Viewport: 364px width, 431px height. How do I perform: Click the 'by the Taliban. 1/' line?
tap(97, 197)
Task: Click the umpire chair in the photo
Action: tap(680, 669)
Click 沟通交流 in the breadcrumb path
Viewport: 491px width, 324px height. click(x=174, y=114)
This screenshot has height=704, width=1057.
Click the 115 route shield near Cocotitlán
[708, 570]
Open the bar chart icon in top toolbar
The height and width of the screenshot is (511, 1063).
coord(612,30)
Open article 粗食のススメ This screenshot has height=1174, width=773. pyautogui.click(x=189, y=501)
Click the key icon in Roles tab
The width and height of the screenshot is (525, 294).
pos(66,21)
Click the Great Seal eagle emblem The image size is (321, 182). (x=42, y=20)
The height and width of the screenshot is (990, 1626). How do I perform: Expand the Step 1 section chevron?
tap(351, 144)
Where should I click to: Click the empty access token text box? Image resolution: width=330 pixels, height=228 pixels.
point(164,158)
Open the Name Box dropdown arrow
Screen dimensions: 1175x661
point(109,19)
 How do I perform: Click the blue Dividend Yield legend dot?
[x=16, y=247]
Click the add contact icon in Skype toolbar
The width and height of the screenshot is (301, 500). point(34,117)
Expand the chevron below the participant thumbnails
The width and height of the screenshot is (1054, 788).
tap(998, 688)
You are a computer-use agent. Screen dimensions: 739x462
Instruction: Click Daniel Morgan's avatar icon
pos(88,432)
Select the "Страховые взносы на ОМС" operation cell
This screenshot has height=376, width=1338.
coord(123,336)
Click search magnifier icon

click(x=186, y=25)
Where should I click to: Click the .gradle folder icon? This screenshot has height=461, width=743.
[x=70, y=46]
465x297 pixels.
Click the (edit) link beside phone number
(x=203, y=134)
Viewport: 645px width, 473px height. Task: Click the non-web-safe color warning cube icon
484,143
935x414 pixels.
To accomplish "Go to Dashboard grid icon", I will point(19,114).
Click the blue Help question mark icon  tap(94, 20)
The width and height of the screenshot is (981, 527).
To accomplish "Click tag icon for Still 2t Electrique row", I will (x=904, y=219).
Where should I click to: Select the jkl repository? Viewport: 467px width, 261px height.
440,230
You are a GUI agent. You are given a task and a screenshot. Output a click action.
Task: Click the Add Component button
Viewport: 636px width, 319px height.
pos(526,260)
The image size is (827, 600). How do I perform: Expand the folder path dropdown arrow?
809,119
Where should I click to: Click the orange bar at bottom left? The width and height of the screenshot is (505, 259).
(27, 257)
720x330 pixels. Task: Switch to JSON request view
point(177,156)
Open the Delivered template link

—————

# [Brief]
Begin with the first line of the listing above and write out each line exactly, ending with the line that contains "This screenshot has height=704, width=1057.".

# [Answer area]
Viewport: 364px width, 431px height. How do I perform: Click the 'by the Taliban. 1/' line?
tap(97, 197)
Task: Click the umpire chair in the photo
Action: tap(680, 669)
Click 沟通交流 in the breadcrumb path
Viewport: 491px width, 324px height. click(x=174, y=114)
This screenshot has height=704, width=1057.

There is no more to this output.